Так или иначе, отпущенные ему две недели Филиппов провел в усердных и сладостных трудах, отвлекших его от угрюмой ненависти к миру. По каким-то своим неведомым и от того еще более манящим причинам Инга называла эти труды «заезжать». Еще она называла их Школой Фигурного Секса.
«Заезжали» в самых разных местах. Ярчайшим переживанием для Филиппова остался «заезд» в библиотечном отделе для прослушивания грампластинок. Городская библиотека не без оснований гордилась огромной коллекцией классической музыки, и для нормальных людей там была отведена укромная комната со звукоизолированной и запирающейся изнутри дверью. Никто и представить себе не мог, насколько все это не просто подходило, а было как будто создано для одержимой Инги. «Заезд» начался под Бетховена, достиг кульминации с Вагнером и завершился менуэтом Боккерини. Ничего более мощного и в то же время изящного Филиппов до этого даже не представлял. Кажется, именно там, еще слегка задыхаясь, она сказала ему: «Он у тебя твердый как скала… Нет, как маяк».
При этом у нее зачем-то был муж и ребенок. Встречая Филиппова, этот молчаливый четырехлетний человек должен был непременно называть его папой, чего Филиппов совершенно не понимал, но Инга жила по своим законам – раз мама с кем-то на данный момент «заезжает», значит, наездник и есть папа. Француз и папа – никак иначе. Очевидно, она оберегала ребенка от нехороших мыслей о том, что мама может предаваться этому с чужим дядей.
Когда ей становилось неинтересно, она предлагала «заезжать» де-труа. Для этой цели ангажировалась ее самая уродливая подруга и в качестве дополнительного резерва филипповский друг. Поскольку подруга за человека и за отдельную единицу практически не считалась, именно друг в понимании Инги шел третьим номером. Он пытался требовать лучшей доли, но у синеглазой брюнетки насчет подруг были твердые правила. В итоге ее де-труа состояло в том, что несчастную пару размещали на соседней кровати, а потом прямо из-под сопящего Филиппова отпускали колкие шуточки насчет того, что у друга, видимо, совсем не скала и уж точно никакой не маяк. Максимум – скромная башенка с часами, на которых всегда одно и то же время.
– Полшестого, – смеялась под Филипповым Инга, однако смех ее совершенно его не сбивал, а лишь удивлял новизной отношения к жизни.

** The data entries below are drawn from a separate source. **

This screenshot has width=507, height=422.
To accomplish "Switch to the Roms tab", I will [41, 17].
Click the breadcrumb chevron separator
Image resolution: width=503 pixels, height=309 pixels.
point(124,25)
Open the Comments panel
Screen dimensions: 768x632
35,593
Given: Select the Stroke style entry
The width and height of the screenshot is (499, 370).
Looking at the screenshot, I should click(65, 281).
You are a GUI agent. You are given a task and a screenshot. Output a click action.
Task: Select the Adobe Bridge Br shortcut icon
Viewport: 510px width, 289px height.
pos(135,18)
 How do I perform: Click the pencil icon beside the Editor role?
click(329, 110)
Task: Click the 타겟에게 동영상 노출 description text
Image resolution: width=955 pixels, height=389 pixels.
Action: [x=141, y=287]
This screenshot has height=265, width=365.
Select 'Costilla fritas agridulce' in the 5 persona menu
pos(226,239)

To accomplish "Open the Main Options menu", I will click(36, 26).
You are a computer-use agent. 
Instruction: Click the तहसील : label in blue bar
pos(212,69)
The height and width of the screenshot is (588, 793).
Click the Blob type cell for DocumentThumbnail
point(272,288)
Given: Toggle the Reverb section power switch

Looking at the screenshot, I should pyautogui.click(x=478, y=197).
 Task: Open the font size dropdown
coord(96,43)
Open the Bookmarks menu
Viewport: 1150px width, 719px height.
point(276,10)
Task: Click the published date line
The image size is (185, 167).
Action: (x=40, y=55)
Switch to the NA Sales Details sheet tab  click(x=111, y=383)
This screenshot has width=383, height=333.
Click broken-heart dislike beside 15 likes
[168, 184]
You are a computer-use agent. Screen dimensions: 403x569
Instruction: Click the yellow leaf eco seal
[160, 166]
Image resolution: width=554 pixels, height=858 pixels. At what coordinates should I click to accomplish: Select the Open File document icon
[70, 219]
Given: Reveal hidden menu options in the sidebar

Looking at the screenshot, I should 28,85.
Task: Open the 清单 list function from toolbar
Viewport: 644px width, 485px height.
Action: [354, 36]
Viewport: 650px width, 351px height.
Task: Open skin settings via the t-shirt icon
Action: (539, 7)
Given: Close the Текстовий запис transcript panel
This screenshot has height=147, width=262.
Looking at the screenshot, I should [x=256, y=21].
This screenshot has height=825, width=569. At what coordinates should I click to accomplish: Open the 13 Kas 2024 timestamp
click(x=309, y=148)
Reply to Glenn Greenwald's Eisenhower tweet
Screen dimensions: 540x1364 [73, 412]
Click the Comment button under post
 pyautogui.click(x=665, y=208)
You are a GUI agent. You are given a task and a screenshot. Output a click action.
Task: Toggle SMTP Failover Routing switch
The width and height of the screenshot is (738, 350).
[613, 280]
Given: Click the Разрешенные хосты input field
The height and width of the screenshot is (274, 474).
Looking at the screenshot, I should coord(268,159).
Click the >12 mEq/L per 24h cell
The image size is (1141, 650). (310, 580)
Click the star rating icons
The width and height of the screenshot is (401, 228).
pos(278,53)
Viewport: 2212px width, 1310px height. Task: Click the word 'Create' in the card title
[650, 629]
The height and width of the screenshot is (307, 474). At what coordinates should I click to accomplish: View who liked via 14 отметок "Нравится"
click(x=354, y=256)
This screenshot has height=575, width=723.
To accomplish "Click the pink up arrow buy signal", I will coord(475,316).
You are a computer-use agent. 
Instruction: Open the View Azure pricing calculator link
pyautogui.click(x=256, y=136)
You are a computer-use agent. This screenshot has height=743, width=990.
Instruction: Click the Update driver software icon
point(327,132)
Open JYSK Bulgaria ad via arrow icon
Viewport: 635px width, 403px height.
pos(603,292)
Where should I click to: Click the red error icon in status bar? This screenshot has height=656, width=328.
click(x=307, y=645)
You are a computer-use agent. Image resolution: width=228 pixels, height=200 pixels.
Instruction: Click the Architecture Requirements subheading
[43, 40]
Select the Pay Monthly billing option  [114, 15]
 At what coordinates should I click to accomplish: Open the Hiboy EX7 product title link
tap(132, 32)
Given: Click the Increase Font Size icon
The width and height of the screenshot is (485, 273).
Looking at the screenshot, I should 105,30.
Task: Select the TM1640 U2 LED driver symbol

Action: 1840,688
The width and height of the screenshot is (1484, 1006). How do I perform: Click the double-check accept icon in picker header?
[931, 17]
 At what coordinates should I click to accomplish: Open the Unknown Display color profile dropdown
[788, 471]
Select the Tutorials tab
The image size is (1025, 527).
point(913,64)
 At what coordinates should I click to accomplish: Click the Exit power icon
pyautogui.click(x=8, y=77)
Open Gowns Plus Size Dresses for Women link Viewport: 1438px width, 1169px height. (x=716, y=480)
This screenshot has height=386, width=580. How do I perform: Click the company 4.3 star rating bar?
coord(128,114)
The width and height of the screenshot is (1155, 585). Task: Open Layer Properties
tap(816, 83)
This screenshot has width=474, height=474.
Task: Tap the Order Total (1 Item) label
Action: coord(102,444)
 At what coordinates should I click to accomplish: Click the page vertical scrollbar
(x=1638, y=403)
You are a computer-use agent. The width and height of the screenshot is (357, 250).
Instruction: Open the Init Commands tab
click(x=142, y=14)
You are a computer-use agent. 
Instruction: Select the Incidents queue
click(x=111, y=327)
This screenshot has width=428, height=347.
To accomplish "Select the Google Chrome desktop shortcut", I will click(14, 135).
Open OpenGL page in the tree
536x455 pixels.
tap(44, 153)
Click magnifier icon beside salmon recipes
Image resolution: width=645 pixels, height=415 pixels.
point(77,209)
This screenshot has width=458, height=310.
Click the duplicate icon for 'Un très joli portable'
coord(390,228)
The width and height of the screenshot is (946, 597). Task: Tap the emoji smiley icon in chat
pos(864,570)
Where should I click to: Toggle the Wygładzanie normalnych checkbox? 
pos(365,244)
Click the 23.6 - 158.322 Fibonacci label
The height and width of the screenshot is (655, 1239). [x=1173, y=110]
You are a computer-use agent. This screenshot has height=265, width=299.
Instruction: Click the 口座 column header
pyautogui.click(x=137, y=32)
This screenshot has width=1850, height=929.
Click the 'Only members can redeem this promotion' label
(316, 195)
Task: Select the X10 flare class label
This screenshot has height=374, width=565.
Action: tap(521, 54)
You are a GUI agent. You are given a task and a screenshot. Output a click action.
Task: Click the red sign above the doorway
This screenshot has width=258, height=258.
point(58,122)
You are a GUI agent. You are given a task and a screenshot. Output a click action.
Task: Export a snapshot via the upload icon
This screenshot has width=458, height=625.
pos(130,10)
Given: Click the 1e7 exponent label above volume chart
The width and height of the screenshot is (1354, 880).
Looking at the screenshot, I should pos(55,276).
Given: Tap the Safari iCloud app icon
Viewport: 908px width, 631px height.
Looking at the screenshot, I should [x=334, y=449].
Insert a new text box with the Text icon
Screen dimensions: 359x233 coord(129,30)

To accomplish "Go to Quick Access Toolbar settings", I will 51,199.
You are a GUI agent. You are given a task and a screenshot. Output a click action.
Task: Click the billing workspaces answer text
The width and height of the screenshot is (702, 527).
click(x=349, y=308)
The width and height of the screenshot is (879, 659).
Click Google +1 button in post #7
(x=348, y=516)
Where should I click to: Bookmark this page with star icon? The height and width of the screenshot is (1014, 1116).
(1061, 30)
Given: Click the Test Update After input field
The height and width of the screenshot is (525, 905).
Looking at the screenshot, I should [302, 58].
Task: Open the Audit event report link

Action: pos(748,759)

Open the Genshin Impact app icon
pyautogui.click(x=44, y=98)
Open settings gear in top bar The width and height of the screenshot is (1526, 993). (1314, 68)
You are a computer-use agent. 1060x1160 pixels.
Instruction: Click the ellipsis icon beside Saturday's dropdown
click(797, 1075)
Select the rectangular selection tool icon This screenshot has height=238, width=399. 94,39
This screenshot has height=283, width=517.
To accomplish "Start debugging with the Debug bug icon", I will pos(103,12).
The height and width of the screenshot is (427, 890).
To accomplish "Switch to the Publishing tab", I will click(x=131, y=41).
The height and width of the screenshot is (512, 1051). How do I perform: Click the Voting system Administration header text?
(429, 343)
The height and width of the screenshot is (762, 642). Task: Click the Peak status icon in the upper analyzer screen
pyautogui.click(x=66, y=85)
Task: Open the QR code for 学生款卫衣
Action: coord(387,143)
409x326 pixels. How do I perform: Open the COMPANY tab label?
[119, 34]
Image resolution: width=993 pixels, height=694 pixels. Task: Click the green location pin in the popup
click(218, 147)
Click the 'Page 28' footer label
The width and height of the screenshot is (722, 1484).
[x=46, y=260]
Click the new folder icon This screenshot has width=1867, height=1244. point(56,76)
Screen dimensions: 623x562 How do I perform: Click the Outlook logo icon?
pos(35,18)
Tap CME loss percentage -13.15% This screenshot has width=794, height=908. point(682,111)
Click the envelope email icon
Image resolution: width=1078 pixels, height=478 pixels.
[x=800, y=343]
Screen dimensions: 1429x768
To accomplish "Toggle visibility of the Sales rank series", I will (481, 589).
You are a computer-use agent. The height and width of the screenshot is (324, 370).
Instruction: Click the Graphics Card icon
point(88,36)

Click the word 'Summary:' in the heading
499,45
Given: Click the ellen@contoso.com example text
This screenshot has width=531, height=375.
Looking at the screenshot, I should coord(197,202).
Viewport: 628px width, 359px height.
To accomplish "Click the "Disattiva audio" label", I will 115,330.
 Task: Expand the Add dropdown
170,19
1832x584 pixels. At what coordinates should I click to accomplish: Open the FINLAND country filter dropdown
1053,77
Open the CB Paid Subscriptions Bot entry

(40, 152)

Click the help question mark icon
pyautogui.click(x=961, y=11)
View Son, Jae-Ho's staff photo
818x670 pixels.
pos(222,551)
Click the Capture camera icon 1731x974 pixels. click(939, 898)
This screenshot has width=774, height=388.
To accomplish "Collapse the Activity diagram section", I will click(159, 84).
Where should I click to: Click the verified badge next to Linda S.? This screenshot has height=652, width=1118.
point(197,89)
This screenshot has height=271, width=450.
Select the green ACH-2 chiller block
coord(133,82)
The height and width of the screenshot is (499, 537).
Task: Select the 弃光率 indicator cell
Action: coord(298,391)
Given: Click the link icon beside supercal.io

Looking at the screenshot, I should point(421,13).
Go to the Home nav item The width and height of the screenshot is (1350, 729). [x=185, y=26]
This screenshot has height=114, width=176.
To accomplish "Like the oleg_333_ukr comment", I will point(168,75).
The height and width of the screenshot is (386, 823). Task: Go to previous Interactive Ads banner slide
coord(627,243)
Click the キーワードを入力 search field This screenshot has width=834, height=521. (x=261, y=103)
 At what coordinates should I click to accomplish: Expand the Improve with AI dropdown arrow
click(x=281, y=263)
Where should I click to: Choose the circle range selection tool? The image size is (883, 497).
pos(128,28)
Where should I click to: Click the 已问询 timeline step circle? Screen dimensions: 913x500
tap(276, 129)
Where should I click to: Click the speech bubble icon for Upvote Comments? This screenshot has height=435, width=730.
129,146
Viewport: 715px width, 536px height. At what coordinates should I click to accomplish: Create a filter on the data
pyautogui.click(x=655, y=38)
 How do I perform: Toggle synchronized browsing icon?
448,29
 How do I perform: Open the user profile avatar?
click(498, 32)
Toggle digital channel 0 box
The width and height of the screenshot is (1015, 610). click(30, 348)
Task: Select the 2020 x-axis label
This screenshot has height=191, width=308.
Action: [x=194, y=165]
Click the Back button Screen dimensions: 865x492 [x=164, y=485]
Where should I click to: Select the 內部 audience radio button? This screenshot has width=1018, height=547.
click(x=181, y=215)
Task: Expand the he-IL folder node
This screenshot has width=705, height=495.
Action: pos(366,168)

Ни Аристофана, ни Апулея он тогда еще не читал.
Впрочем, контраст совершенно невинной, боттичелиевской красоты и полной распущенности томил юного Филиппова очень недолго. Ровно через две недели после прочтения книги Ницше об античном театре он привел Ингу домой и совершил там непростительную ошибку. Все это время она ни разу не снимала перед ним свой бюстгальтер, ссылаясь на неподходящую обстановку или нехватку времени, как будто на то, чтобы снять лифчик, требовалось полчаса. Но в этот раз Филиппов проявил настырность, а в результате едва успел скрыть разочарование, глядя на две грустные покачивающиеся сосиски.
– Ты знаешь, – сказал он, будучи юным и честным эстетом. – Мне больше нравится твое лицо, чем твое тело.